What you need to do. Please copy each line below that contains the word "home".

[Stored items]

□ □ □ □ □ □ □

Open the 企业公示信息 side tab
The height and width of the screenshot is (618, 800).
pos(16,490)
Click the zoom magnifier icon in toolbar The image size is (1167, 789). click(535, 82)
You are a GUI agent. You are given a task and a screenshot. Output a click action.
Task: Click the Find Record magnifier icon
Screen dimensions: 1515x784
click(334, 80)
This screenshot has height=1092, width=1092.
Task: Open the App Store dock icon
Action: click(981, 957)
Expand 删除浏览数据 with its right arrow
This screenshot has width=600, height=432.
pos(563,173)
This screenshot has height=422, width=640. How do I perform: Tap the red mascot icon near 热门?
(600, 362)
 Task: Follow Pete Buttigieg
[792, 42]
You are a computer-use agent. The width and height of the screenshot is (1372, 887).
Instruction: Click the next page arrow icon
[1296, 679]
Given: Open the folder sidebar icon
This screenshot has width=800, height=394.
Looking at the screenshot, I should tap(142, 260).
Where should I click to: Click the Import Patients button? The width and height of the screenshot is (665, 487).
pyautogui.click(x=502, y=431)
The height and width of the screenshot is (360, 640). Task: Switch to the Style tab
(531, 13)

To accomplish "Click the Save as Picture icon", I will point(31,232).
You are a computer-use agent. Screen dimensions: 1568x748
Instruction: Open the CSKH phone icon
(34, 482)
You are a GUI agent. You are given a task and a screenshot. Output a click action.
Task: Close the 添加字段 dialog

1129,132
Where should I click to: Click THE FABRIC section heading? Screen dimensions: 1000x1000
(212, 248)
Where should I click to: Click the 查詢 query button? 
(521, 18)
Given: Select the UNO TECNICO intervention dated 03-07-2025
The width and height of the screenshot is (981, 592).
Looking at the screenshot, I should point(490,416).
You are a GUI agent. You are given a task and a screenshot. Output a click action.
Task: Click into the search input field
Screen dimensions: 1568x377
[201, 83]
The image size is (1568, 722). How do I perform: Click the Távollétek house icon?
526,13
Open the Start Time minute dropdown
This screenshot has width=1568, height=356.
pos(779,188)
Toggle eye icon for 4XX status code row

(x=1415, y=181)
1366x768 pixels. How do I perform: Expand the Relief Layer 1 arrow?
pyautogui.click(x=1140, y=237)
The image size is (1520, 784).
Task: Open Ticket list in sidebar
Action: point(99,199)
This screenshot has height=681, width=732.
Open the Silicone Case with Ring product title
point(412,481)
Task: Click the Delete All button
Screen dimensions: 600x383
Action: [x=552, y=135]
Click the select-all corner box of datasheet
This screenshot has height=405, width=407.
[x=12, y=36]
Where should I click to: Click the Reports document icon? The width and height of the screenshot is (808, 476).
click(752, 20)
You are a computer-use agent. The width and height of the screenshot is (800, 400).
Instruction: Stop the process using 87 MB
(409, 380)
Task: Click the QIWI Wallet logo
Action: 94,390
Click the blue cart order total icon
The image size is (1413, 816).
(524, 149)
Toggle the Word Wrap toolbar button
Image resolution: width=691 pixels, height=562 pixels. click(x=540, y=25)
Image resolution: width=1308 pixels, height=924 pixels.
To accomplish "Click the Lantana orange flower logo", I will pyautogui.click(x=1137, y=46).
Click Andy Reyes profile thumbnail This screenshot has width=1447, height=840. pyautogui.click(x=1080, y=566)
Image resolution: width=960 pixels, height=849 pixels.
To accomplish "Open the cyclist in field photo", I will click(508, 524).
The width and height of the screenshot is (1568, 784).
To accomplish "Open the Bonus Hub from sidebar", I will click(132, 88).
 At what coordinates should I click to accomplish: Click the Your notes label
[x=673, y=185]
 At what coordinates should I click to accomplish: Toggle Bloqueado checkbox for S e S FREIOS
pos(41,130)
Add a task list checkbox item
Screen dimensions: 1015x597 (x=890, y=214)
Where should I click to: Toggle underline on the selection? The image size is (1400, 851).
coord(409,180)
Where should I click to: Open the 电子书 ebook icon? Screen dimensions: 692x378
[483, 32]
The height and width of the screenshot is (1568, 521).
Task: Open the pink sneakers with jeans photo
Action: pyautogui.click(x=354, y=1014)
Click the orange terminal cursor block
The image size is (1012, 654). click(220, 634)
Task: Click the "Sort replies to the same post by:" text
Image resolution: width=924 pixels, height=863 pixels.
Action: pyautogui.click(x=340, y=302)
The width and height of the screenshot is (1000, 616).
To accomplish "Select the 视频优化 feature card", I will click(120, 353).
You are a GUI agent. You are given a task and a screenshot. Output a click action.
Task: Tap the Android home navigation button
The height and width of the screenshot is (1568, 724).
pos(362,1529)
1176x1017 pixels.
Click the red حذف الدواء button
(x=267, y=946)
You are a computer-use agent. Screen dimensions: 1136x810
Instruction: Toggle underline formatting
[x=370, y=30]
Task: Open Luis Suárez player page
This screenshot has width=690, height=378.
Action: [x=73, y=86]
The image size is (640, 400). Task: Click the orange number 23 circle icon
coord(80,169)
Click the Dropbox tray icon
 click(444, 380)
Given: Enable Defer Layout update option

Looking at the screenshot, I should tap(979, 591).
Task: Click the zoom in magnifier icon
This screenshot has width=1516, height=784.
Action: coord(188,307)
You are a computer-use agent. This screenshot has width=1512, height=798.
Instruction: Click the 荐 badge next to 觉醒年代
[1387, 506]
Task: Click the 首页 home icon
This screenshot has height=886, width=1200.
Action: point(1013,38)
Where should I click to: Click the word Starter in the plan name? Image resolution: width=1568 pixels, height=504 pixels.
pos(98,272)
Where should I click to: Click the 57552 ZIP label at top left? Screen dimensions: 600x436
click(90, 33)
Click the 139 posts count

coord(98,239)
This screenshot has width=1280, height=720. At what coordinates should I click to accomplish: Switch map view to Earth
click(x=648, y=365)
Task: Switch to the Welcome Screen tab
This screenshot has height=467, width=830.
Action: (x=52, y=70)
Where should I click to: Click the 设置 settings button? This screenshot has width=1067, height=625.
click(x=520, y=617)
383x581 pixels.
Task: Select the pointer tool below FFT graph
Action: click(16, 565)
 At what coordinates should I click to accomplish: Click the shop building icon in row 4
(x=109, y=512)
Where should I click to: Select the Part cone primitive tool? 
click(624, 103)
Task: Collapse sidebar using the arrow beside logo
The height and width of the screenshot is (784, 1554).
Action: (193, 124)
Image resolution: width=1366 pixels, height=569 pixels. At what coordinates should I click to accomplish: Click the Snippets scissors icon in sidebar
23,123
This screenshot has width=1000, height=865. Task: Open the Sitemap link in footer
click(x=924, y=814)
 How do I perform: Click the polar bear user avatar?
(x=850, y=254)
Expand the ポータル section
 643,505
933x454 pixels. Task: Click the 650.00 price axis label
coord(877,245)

□ □ □ □ □ □ □

Response to this exercise.
Task: Tap the Android home navigation button
Task: Click the 首页 home icon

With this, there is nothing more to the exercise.